● PROBLEM REQUIREMENTS:
Even if a line seems odd, print it as it is, and include every record.

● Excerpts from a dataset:
+ + + +
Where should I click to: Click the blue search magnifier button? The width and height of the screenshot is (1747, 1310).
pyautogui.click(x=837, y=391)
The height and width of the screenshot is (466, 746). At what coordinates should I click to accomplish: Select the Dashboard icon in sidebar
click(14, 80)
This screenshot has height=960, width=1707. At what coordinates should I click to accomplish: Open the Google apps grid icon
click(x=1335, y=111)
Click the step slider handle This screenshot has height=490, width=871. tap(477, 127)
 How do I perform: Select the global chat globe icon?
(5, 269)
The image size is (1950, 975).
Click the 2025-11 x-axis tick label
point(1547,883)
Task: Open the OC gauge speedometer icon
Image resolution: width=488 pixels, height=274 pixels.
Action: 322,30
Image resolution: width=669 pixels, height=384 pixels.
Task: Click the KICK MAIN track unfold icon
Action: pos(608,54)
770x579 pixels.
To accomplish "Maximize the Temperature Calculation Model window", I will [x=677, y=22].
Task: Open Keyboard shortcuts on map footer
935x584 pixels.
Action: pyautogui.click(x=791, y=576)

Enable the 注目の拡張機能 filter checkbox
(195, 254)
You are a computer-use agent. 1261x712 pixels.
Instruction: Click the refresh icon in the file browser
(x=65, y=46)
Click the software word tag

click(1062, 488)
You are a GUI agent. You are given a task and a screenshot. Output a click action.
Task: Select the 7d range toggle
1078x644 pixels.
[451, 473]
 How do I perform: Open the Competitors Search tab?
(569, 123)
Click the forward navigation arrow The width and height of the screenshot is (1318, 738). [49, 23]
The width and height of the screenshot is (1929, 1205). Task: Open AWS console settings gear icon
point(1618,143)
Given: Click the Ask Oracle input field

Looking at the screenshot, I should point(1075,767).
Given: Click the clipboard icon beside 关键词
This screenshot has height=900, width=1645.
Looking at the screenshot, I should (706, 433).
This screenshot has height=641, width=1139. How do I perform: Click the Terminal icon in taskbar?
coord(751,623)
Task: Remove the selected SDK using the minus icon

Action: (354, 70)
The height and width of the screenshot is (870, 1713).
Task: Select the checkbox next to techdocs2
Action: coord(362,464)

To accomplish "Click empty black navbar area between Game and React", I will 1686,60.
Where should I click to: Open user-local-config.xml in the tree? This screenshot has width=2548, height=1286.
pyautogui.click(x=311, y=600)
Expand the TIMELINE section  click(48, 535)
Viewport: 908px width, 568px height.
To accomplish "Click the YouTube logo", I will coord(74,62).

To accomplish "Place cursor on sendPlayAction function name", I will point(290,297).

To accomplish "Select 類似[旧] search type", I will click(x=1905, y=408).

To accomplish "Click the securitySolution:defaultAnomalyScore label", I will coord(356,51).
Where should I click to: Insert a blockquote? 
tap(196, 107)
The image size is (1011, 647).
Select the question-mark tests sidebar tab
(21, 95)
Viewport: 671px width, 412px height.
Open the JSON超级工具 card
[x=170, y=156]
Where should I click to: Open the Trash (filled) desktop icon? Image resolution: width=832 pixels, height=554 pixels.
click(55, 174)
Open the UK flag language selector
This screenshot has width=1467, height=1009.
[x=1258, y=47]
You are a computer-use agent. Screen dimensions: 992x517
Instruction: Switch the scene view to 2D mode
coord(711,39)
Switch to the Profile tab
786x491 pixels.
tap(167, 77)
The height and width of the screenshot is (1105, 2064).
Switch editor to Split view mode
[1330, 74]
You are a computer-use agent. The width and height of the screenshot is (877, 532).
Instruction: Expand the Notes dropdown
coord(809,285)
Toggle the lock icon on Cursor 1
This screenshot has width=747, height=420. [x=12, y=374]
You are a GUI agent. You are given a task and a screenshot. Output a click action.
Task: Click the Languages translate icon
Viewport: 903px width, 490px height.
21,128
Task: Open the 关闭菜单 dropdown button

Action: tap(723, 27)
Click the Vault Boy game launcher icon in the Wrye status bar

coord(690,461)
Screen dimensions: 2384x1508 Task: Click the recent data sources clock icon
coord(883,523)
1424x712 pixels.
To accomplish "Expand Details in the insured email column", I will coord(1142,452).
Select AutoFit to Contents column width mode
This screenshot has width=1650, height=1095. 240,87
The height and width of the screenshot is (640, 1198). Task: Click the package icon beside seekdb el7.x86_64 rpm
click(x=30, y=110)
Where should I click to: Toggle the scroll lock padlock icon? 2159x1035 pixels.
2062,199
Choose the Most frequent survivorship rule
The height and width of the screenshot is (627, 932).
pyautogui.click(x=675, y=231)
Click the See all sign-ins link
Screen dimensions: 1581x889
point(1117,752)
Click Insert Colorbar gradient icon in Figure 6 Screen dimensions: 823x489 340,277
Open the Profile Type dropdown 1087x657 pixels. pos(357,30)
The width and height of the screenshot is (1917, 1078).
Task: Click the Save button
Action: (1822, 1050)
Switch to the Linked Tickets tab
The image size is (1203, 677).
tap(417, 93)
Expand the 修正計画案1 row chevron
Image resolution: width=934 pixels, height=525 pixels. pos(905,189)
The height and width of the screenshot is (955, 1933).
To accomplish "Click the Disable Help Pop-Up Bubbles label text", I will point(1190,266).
+ + + +
● ANSWER TO THIS TASK:
Where should I click to: Click the blue search magnifier button? The width and height of the screenshot is (1747, 1310).
pyautogui.click(x=837, y=391)
The height and width of the screenshot is (466, 746). At what coordinates should I click to accomplish: Select the Dashboard icon in sidebar
click(14, 80)
This screenshot has height=960, width=1707. At what coordinates should I click to accomplish: Open the Google apps grid icon
click(x=1335, y=111)
Click the step slider handle This screenshot has height=490, width=871. tap(477, 127)
 How do I perform: Select the global chat globe icon?
(5, 269)
The image size is (1950, 975).
Click the 2025-11 x-axis tick label
point(1547,883)
Task: Open the OC gauge speedometer icon
Image resolution: width=488 pixels, height=274 pixels.
Action: 322,30
Image resolution: width=669 pixels, height=384 pixels.
Task: Click the KICK MAIN track unfold icon
Action: pos(608,54)
770x579 pixels.
To accomplish "Maximize the Temperature Calculation Model window", I will [x=677, y=22].
Task: Open Keyboard shortcuts on map footer
935x584 pixels.
Action: pyautogui.click(x=791, y=576)

Enable the 注目の拡張機能 filter checkbox
(195, 254)
You are a computer-use agent. 1261x712 pixels.
Instruction: Click the refresh icon in the file browser
(x=65, y=46)
Click the software word tag

click(1062, 488)
You are a GUI agent. You are given a task and a screenshot. Output a click action.
Task: Select the 7d range toggle
1078x644 pixels.
[451, 473]
 How do I perform: Open the Competitors Search tab?
(569, 123)
Click the forward navigation arrow The width and height of the screenshot is (1318, 738). [49, 23]
The width and height of the screenshot is (1929, 1205). Task: Open AWS console settings gear icon
point(1618,143)
Given: Click the Ask Oracle input field

Looking at the screenshot, I should point(1075,767).
Given: Click the clipboard icon beside 关键词
This screenshot has height=900, width=1645.
Looking at the screenshot, I should (706, 433).
This screenshot has height=641, width=1139. How do I perform: Click the Terminal icon in taskbar?
coord(751,623)
Task: Remove the selected SDK using the minus icon

Action: (354, 70)
The height and width of the screenshot is (870, 1713).
Task: Select the checkbox next to techdocs2
Action: coord(362,464)

To accomplish "Click empty black navbar area between Game and React", I will 1686,60.
Where should I click to: Open user-local-config.xml in the tree? This screenshot has width=2548, height=1286.
pyautogui.click(x=311, y=600)
Expand the TIMELINE section  click(48, 535)
Viewport: 908px width, 568px height.
To accomplish "Click the YouTube logo", I will coord(74,62).

To accomplish "Place cursor on sendPlayAction function name", I will point(290,297).

To accomplish "Select 類似[旧] search type", I will click(x=1905, y=408).

To accomplish "Click the securitySolution:defaultAnomalyScore label", I will coord(356,51).
Where should I click to: Insert a blockquote? 
tap(196, 107)
The image size is (1011, 647).
Select the question-mark tests sidebar tab
(21, 95)
Viewport: 671px width, 412px height.
Open the JSON超级工具 card
[x=170, y=156]
Where should I click to: Open the Trash (filled) desktop icon? Image resolution: width=832 pixels, height=554 pixels.
click(55, 174)
Open the UK flag language selector
This screenshot has width=1467, height=1009.
[x=1258, y=47]
You are a computer-use agent. Screen dimensions: 992x517
Instruction: Switch the scene view to 2D mode
coord(711,39)
Switch to the Profile tab
786x491 pixels.
tap(167, 77)
The height and width of the screenshot is (1105, 2064).
Switch editor to Split view mode
[1330, 74]
You are a computer-use agent. The width and height of the screenshot is (877, 532).
Instruction: Expand the Notes dropdown
coord(809,285)
Toggle the lock icon on Cursor 1
This screenshot has width=747, height=420. [x=12, y=374]
You are a GUI agent. You are given a task and a screenshot. Output a click action.
Task: Click the Languages translate icon
Viewport: 903px width, 490px height.
21,128
Task: Open the 关闭菜单 dropdown button

Action: tap(723, 27)
Click the Vault Boy game launcher icon in the Wrye status bar

coord(690,461)
Screen dimensions: 2384x1508 Task: Click the recent data sources clock icon
coord(883,523)
1424x712 pixels.
To accomplish "Expand Details in the insured email column", I will coord(1142,452).
Select AutoFit to Contents column width mode
This screenshot has width=1650, height=1095. 240,87
The height and width of the screenshot is (640, 1198). Task: Click the package icon beside seekdb el7.x86_64 rpm
click(x=30, y=110)
Where should I click to: Toggle the scroll lock padlock icon? 2159x1035 pixels.
2062,199
Choose the Most frequent survivorship rule
The height and width of the screenshot is (627, 932).
pyautogui.click(x=675, y=231)
Click the See all sign-ins link
Screen dimensions: 1581x889
point(1117,752)
Click Insert Colorbar gradient icon in Figure 6 Screen dimensions: 823x489 340,277
Open the Profile Type dropdown 1087x657 pixels. pos(357,30)
The width and height of the screenshot is (1917, 1078).
Task: Click the Save button
Action: (1822, 1050)
Switch to the Linked Tickets tab
The image size is (1203, 677).
tap(417, 93)
Expand the 修正計画案1 row chevron
Image resolution: width=934 pixels, height=525 pixels. pos(905,189)
The height and width of the screenshot is (955, 1933).
To accomplish "Click the Disable Help Pop-Up Bubbles label text", I will point(1190,266).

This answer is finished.